A piece of bread is shown.  A person drizzles olive oil over the piece of bread with a spoon.
Used as a bread-dipping sauce in place of butter, olive oil can ax calories while adding substantial health benefits. (For Spectrum Health Beat)

Lower your risk of disease. Fight inflammation. Make veggies even healthier.

Can extra virgin olive oil really do all this, plus taste great?

It can—and more.

“Of all the oils out there, olive oil has the most researched and evidence-based studies behind it, whether it’s to reduce heart disease, strokes, diabetes and Alzheimer’s, or to fight free radical damage associated with cancer and inflammation in the body,” said Irene Franowicz, RD, CDE, who teaches the Eating the Mediterranean Way class series.

Oh, so good

Olive oil contains polyphenols, which are compounds found in plant food sources that have antioxidant properties, Franowicz said.

The benefits here are many: lowering inflammation by fighting free radical damage. Acting like Ibuprofen by reducing inflammation and soothing joint pain. Protecting brain cells by removing toxic proteins and plaques that accumulate with age.

“Consuming polyphenol-rich foods as part of a healthy diet is linked to a lower risk of heart disease, certain cancers and cognitive decline,” Franowicz said.

Olive oil is also good for you because it has monounsaturated fat that lowers your LDL cholesterol—the bad cholesterol—and raises your HDL cholesterol, the good cholesterol.

“Polyunsaturated fats like corn oil and sunflower oil only lower LDL but have no effect on HDL,” she said. “Saturated fats like butter and lard can raise your LDL. Trans fats—like in shortenings, crackers, cookies, snack foods and processed foods—are the worst because they raise your LDL and also lower your protective HDL.”

Great for cooking

Olive oil is one of the most stable oils for cooking.

Unlike other common cooking oils, olive oil contains compounds and antioxidants that prevent the oil from breaking down under moderate heat, Franowicz said.

Sautéing vegetables in olive oil helps to break open their cellular structure, allowing their benefits to become more absorbable in the body.

“Cooking carrots or spinach or other greens with olive oil helps make the beta carotene, which becomes Vitamin A, more absorbable in the body,” she said. “The addition of olive oil appears to help increase the absorption of phytonutrients like phenols and carotenoids.”

This offers something of a double advantage: The vitamins and nutrients in veggies are fat soluble, but olive oil also has its own antioxidants and polyphenols.

What to buy

Extra virgin olive oil, cold-pressed only once, has the highest polyphenol levels and the highest content of health-promoting nutrients.

Olive oil with two presses, called virgin olive oil, has less polyphenol content. Olive oil with three presses contains only about half the value of virgin olive oil, Franowicz said.

PROBLEM DESCRIPTION
Continue the olive oil article after its final sentence, keeping its tone and structure.

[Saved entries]
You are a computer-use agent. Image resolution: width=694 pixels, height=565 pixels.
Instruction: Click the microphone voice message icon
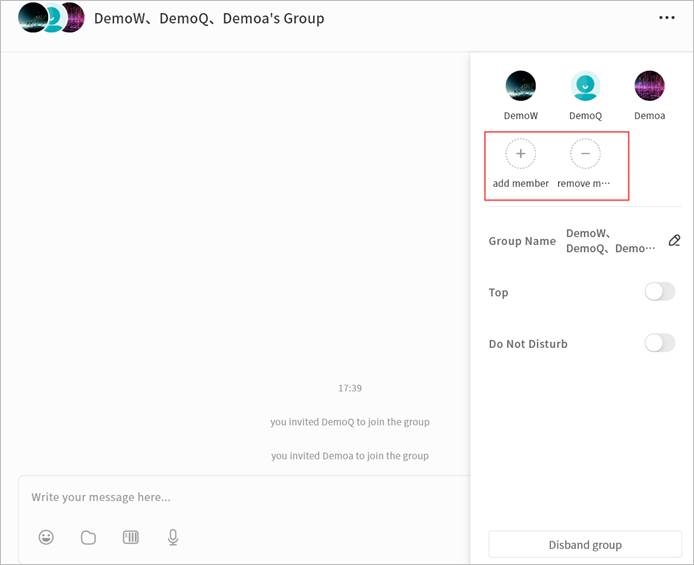pyautogui.click(x=173, y=537)
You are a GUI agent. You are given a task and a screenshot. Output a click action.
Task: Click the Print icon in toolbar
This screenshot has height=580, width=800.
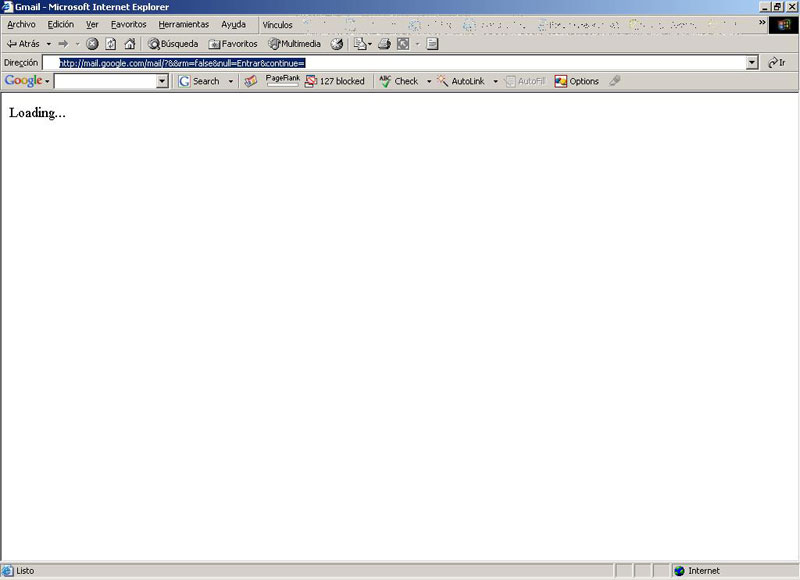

TASK RESPONSE
When you’re shopping for olive oil, Franowicz suggests looking for the following features:

  • Make sure it’s labeled extra virgin olive oil.
  • Choose oil packaged in a dark bottle. This helps block the ultraviolet rays that deteriorate olive oil over time.
  • Check the harvest date. Stay away from anything more than two years old.
  • Look for a quality seal that indicates the oil was tested and tasted.
  • Buy smaller bottles to use within a few months of opening. The oil deteriorates when exposed to light, oxygen and heat. Unopened, it’s good for a few years. Opened, it’s good for a few months.

Baking and beyond

Can you use olive oil for most anything in the kitchen, including baking? The answer to this really depends on flavor, Franowicz said.

An extra virgin olive oil, first-pressed, will have more olive flavor, which may not lend itself well to baking. Still, that same product is great for sautéing vegetables, making salad dressings and dipping bread.

For baking, Franowicz recommends flavored olive oils such as blood orange, Meyer lemon or a butter flavor.

“You can substitute three tablespoons of olive oil for 1/4 cup of butter in a recipe,” she said. “When I do my cooking classes at the Old World olive oil store, we replace regular oil with blood orange olive oil and add walnuts when we make brownies. And it’s absolutely delicious.”

Franowicz cautioned: Olive oil doesn’t work well for high-temperature frying because healthy polyphenols are damaged by heat.

“Make sure to keep the temperature below the point the oil starts smoking,” she said.

Get started

To get started with olive oil, Franowicz recommends using the shopping tips above to guide you through the store. From there, you can use it as a salad dressing with balsamic vinegar, or use it for dipping bread.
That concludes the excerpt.